What the task requires => Provide an exact repetition of every entry, with no word altered.

════════

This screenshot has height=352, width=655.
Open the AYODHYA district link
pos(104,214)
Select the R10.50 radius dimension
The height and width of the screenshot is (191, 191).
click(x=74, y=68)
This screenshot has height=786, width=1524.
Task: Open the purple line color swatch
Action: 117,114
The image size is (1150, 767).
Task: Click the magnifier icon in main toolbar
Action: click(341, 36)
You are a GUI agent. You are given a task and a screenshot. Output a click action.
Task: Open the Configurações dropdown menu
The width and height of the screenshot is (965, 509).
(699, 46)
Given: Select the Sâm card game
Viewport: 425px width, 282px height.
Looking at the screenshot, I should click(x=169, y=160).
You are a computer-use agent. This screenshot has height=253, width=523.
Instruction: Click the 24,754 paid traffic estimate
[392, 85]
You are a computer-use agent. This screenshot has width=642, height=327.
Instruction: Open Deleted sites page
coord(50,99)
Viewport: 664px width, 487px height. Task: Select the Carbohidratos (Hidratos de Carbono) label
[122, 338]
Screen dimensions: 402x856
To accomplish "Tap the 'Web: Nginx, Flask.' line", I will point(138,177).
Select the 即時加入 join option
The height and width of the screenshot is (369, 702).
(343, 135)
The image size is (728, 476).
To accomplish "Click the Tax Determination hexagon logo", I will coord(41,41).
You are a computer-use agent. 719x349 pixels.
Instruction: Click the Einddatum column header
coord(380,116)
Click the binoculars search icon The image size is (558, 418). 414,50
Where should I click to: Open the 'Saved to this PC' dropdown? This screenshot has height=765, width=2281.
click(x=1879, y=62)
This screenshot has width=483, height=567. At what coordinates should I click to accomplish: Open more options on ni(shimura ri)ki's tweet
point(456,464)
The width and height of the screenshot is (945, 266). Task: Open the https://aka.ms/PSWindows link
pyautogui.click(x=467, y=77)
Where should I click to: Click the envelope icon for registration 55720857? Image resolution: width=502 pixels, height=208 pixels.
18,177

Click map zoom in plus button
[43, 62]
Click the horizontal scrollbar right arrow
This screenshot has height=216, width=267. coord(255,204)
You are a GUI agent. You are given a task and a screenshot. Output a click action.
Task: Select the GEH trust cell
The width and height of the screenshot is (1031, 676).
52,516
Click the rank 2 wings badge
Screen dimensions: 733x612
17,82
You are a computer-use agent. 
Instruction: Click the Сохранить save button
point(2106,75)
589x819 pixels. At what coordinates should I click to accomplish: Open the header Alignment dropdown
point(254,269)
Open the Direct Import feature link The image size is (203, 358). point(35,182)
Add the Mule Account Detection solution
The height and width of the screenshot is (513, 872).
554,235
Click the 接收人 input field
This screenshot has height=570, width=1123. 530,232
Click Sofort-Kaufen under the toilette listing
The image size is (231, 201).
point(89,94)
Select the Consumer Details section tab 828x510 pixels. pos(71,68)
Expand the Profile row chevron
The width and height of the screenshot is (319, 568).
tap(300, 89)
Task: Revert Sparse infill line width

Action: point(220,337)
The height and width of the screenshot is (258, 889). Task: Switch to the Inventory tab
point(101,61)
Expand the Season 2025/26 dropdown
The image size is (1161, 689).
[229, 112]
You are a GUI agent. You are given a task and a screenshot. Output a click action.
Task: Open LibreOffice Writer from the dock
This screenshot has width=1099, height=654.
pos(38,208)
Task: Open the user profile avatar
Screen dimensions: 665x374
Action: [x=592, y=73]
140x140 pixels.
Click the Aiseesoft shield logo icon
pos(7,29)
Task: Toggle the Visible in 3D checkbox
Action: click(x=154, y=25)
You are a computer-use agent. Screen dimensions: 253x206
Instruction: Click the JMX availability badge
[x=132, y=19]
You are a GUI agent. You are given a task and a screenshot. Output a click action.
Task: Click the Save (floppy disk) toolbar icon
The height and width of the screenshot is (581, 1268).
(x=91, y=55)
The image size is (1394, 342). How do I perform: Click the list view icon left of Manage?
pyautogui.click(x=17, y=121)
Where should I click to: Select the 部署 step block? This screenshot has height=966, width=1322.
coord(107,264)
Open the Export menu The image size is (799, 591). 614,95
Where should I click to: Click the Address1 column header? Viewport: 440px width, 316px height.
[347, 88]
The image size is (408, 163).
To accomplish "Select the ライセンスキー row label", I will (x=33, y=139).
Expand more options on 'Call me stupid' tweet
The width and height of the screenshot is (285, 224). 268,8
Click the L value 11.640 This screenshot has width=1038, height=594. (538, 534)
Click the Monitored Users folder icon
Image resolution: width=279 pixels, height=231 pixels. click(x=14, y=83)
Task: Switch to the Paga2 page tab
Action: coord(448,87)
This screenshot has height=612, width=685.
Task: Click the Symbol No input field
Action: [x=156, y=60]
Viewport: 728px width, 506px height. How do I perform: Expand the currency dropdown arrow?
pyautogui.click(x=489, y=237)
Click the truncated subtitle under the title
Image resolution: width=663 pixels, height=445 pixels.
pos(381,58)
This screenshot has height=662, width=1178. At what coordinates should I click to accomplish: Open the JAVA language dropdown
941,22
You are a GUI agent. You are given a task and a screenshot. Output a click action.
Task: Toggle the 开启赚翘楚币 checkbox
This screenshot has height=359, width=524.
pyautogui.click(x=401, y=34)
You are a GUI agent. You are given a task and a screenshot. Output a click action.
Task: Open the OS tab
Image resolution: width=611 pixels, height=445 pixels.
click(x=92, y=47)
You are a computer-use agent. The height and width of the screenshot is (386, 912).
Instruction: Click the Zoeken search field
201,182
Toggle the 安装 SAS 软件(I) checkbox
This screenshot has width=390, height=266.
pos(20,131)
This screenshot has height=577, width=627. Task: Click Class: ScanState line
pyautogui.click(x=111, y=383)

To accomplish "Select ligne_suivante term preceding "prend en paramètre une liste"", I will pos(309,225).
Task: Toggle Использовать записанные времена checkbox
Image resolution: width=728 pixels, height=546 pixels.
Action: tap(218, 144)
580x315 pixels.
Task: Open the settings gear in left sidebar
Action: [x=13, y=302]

════════

Answer for this exercise =>
This screenshot has height=352, width=655.
Open the AYODHYA district link
pos(104,214)
Select the R10.50 radius dimension
The height and width of the screenshot is (191, 191).
click(x=74, y=68)
This screenshot has height=786, width=1524.
Task: Open the purple line color swatch
Action: 117,114
The image size is (1150, 767).
Task: Click the magnifier icon in main toolbar
Action: click(341, 36)
You are a GUI agent. You are given a task and a screenshot. Output a click action.
Task: Open the Configurações dropdown menu
The width and height of the screenshot is (965, 509).
(699, 46)
Given: Select the Sâm card game
Viewport: 425px width, 282px height.
Looking at the screenshot, I should click(x=169, y=160).
You are a computer-use agent. This screenshot has height=253, width=523.
Instruction: Click the 24,754 paid traffic estimate
[392, 85]
You are a computer-use agent. This screenshot has width=642, height=327.
Instruction: Open Deleted sites page
coord(50,99)
Viewport: 664px width, 487px height. Task: Select the Carbohidratos (Hidratos de Carbono) label
[122, 338]
Screen dimensions: 402x856
To accomplish "Tap the 'Web: Nginx, Flask.' line", I will point(138,177).
Select the 即時加入 join option
The height and width of the screenshot is (369, 702).
(343, 135)
The image size is (728, 476).
To accomplish "Click the Tax Determination hexagon logo", I will coord(41,41).
You are a computer-use agent. 719x349 pixels.
Instruction: Click the Einddatum column header
coord(380,116)
Click the binoculars search icon The image size is (558, 418). 414,50
Where should I click to: Open the 'Saved to this PC' dropdown? This screenshot has height=765, width=2281.
click(x=1879, y=62)
This screenshot has width=483, height=567. At what coordinates should I click to accomplish: Open more options on ni(shimura ri)ki's tweet
point(456,464)
The width and height of the screenshot is (945, 266). Task: Open the https://aka.ms/PSWindows link
pyautogui.click(x=467, y=77)
Where should I click to: Click the envelope icon for registration 55720857? Image resolution: width=502 pixels, height=208 pixels.
18,177

Click map zoom in plus button
[43, 62]
Click the horizontal scrollbar right arrow
This screenshot has height=216, width=267. coord(255,204)
You are a GUI agent. You are given a task and a screenshot. Output a click action.
Task: Select the GEH trust cell
The width and height of the screenshot is (1031, 676).
52,516
Click the rank 2 wings badge
Screen dimensions: 733x612
17,82
You are a computer-use agent. 
Instruction: Click the Сохранить save button
point(2106,75)
589x819 pixels. At what coordinates should I click to accomplish: Open the header Alignment dropdown
point(254,269)
Open the Direct Import feature link The image size is (203, 358). point(35,182)
Add the Mule Account Detection solution
The height and width of the screenshot is (513, 872).
554,235
Click the 接收人 input field
This screenshot has height=570, width=1123. 530,232
Click Sofort-Kaufen under the toilette listing
The image size is (231, 201).
point(89,94)
Select the Consumer Details section tab 828x510 pixels. pos(71,68)
Expand the Profile row chevron
The width and height of the screenshot is (319, 568).
tap(300, 89)
Task: Revert Sparse infill line width

Action: point(220,337)
The height and width of the screenshot is (258, 889). Task: Switch to the Inventory tab
point(101,61)
Expand the Season 2025/26 dropdown
The image size is (1161, 689).
[229, 112]
You are a GUI agent. You are given a task and a screenshot. Output a click action.
Task: Open LibreOffice Writer from the dock
This screenshot has width=1099, height=654.
pos(38,208)
Task: Open the user profile avatar
Screen dimensions: 665x374
Action: [x=592, y=73]
140x140 pixels.
Click the Aiseesoft shield logo icon
pos(7,29)
Task: Toggle the Visible in 3D checkbox
Action: click(x=154, y=25)
You are a computer-use agent. Screen dimensions: 253x206
Instruction: Click the JMX availability badge
[x=132, y=19]
You are a GUI agent. You are given a task and a screenshot. Output a click action.
Task: Click the Save (floppy disk) toolbar icon
The height and width of the screenshot is (581, 1268).
(x=91, y=55)
The image size is (1394, 342). How do I perform: Click the list view icon left of Manage?
pyautogui.click(x=17, y=121)
Where should I click to: Select the 部署 step block? This screenshot has height=966, width=1322.
coord(107,264)
Open the Export menu The image size is (799, 591). 614,95
Where should I click to: Click the Address1 column header? Viewport: 440px width, 316px height.
[347, 88]
The image size is (408, 163).
To accomplish "Select the ライセンスキー row label", I will (x=33, y=139).
Expand more options on 'Call me stupid' tweet
The width and height of the screenshot is (285, 224). 268,8
Click the L value 11.640 This screenshot has width=1038, height=594. (538, 534)
Click the Monitored Users folder icon
Image resolution: width=279 pixels, height=231 pixels. click(x=14, y=83)
Task: Switch to the Paga2 page tab
Action: coord(448,87)
This screenshot has height=612, width=685.
Task: Click the Symbol No input field
Action: [x=156, y=60]
Viewport: 728px width, 506px height. How do I perform: Expand the currency dropdown arrow?
pyautogui.click(x=489, y=237)
Click the truncated subtitle under the title
Image resolution: width=663 pixels, height=445 pixels.
pos(381,58)
This screenshot has height=662, width=1178. At what coordinates should I click to accomplish: Open the JAVA language dropdown
941,22
You are a GUI agent. You are given a task and a screenshot. Output a click action.
Task: Toggle the 开启赚翘楚币 checkbox
This screenshot has height=359, width=524.
pyautogui.click(x=401, y=34)
You are a GUI agent. You are given a task and a screenshot. Output a click action.
Task: Open the OS tab
Image resolution: width=611 pixels, height=445 pixels.
click(x=92, y=47)
You are a computer-use agent. The height and width of the screenshot is (386, 912).
Instruction: Click the Zoeken search field
201,182
Toggle the 安装 SAS 软件(I) checkbox
This screenshot has width=390, height=266.
pos(20,131)
This screenshot has height=577, width=627. Task: Click Class: ScanState line
pyautogui.click(x=111, y=383)

To accomplish "Select ligne_suivante term preceding "prend en paramètre une liste"", I will pos(309,225).
Task: Toggle Использовать записанные времена checkbox
Image resolution: width=728 pixels, height=546 pixels.
Action: tap(218, 144)
580x315 pixels.
Task: Open the settings gear in left sidebar
Action: [x=13, y=302]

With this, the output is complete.